To install the db-connect script, clone the notifications-aws repo and follow the install instructions.

You can then connect to the database with an appropriate role:

Read only access

Developers should use this role by default. You'll only be able to read data, not write it. The postgres readonly user is automatically assumed by using the readonly AWS role.

gds aws notify-preview -- db-connect.sh notifydb -- pgcli

Write access

Developers should only use this role if you need to write data. When doing so, you should get any queries you run reviewed by another developer. The postgres write user is automatically assumed by using the -admin AWS role.

gds aws notify-preview-admin -- db-connect.sh notifydb -- pgcli

Admin access

Developers should only use this role in emergencies, when no other role has sufficient permissions. An example would be for running a vacuum statement.

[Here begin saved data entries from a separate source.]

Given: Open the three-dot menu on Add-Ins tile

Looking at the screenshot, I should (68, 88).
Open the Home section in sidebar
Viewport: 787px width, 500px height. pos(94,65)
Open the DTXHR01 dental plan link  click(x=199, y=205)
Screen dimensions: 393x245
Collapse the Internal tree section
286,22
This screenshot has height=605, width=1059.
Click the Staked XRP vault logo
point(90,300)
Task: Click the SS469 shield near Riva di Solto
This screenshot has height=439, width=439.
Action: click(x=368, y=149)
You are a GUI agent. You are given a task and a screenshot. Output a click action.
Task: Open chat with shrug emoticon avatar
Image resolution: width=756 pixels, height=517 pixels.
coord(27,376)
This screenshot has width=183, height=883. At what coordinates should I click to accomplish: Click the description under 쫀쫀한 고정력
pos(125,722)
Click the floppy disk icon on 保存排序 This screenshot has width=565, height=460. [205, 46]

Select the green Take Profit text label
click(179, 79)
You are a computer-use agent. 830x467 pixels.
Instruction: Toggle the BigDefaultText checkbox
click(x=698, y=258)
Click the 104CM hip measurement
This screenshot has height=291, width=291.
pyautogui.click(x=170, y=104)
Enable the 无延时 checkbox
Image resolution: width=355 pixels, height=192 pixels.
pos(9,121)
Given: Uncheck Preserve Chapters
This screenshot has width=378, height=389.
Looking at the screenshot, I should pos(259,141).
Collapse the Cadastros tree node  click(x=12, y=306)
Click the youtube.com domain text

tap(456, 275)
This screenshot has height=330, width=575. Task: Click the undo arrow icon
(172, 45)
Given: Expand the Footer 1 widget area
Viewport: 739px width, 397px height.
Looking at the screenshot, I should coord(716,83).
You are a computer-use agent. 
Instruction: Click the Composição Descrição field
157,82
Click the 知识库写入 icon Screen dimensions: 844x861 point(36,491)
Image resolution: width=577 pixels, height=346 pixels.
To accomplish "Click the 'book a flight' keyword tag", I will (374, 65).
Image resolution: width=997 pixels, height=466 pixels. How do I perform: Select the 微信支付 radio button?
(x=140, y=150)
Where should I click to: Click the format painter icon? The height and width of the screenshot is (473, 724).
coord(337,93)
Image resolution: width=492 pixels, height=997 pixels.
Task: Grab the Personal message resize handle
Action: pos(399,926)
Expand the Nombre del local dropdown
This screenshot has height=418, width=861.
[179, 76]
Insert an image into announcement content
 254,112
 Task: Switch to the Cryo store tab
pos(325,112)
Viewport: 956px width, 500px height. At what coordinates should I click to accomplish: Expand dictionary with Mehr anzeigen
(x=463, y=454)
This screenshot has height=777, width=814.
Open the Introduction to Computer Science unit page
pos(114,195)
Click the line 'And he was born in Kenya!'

gds aws notify-preview-admin -- db-connect.sh --role admin notifydb -- pgcli

Postgres users

We have 5 different Postgres users.

readonly - Can only read data, can't write it. This user should only be used by developers running manual queries
write - Can read and write. This user should only be used by developers running manual queries.
app-username-here - This is used by all our apps (including our db-migration app which runs our schema changes) and can read and write data. We may decided to split up our apps postgres users in the future to give them more granular permissions. Developers shouldn't need to use this user.
notify_schema_owner - You don't log in as this user, but when you log in as the write or app-username-here user you will automatically assume this role. This means that any schema changes done by the write or app-username-here user will all be owned by a single owner - notify_schema_owner. This avoids any problems with schema changes being owned by different Postgres users.
notifydb - AWS creates this user when it creates the database. We also call this the admin user. Developers can log in as this user if they need to, but should use the write user instead if possible.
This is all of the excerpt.